I also set a goal of not buying a single item of clothing for myself this year.  Again, because I work from home, and still have most of my best dressy or business outfits, this was a realistic and not an extremely difficult goal to set.  Yet, once a bigger event starts to come up, I will really have my resilience tested, because I am one to usually one to run out the day before, and buy something brand new.  Yet, this year, the goal is to go back into my closet, and get something I 100% have versus spending money on buying more.

Items of clothes, regardless of price add up.  Even if you are spending just $50 a month on new threads, that’s about $600 per year on clothes, and what if you buy more?  These tiny purchases are hard to add up, and easy to ignore.  Especially if charged.  Oh, a bit here, and a bit there and without even knowing it, you may have been spending $5K or $10K on clothes per year, that it may take five times this amount to pay off.

I recently received a box of clothes from my mom she no longer wore.  I went through all of the items, and picked out a handful of my favorites.  My first instinct was to pick out more pieces and to keep more.  But then I realized that I didn’t need to keep clothes that didn’t fit me perfectly, or that I would not enjoy wearing, or that I didn’t need.  And so I sent the rest to a girlfriend who I enjoy sharing clothes with.

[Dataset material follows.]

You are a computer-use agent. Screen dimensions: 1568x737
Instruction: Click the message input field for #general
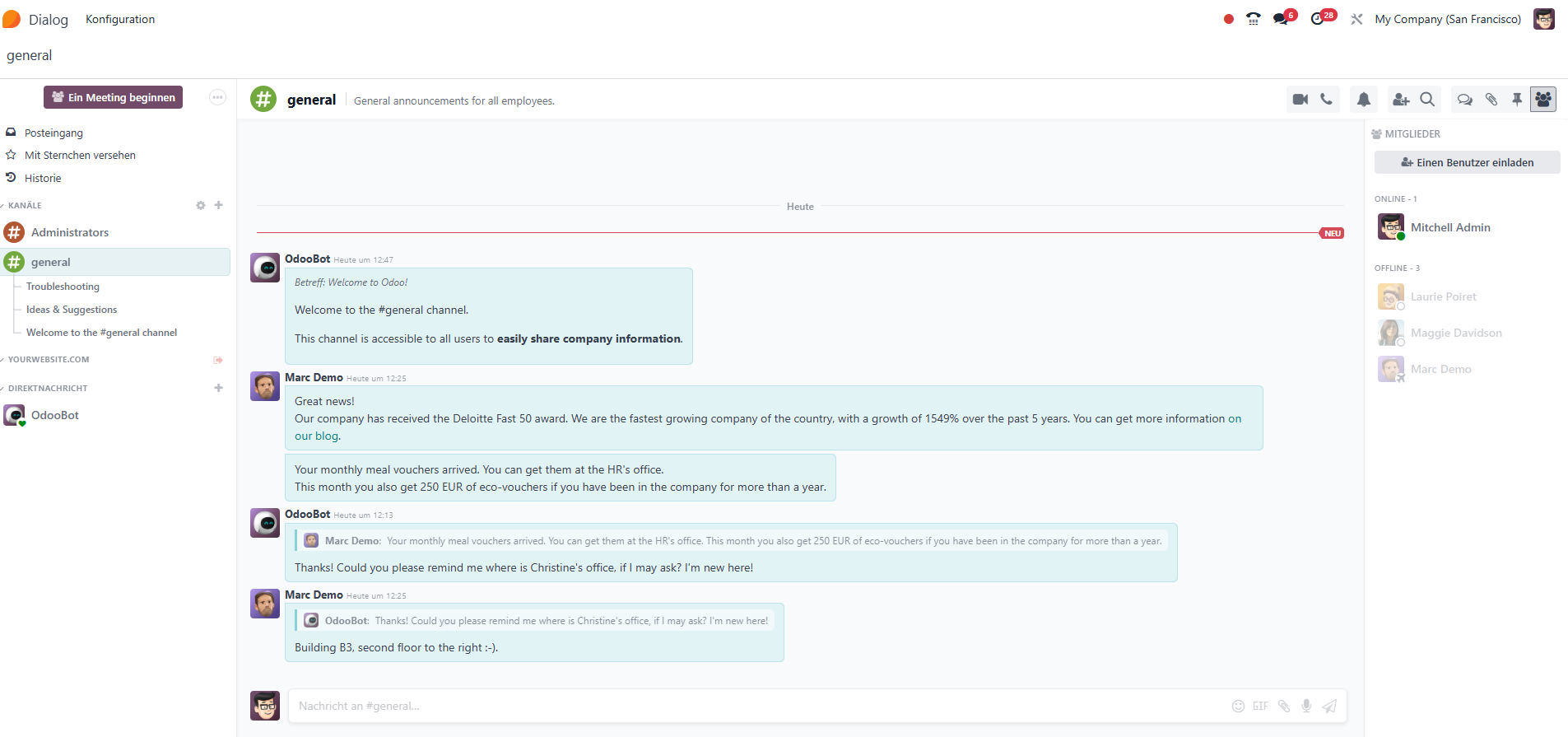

It’s amazing what happens, when you realize that you don’t need THAT much.  That we really need very little to be extremely happy and satisfied.  It’s a bit of a different way of THINKING about things and clothes and items, but when you look at what you have, and love it completely, then that’s powerful.  We don’t need to keep adding and adding and adding onto what we already have.  Instead, it’s just about being grateful grateful and grateful for what is already in our possession.

I have my jeans/shorts folded in another section, otherwise, this is it.  It’s not perfection, it’s progress.


I’m not a very stylish or trendy person to begin with.  I can only believe that if you love style and fashion then this might be a tough assignment of not buy anything for an entire year or longer . But what if you set a limit?  What if you challenged yourself to get more creative with what you already had?  What if you found more and different uses for your possessions?  What if you picked your favorite things, and wore then just for a month, and then did not wear these items the next month?  What if you kept switching it up, so you always felt you had new and interesting things? Or what if you challenged yourself to shopping just from the thrift store?

Is this about being perfect, and ONLY having 10 pieces of items.  No, there is no need to be extreme.  But it’s a daily practice to have what you need, appreciate it more than having more of what we don’t need.  is my closet ONLY filled with just the few items that I love and wear.  No, there’s extra in there.  Extras that next month I may wear and not want to put down, or wear and donate.  It’s a practice, a mindset, a way to continue evaluate what we have, and what we purchase.

Cheers, and save big by buying less, by loving what you already own, and sharing with others.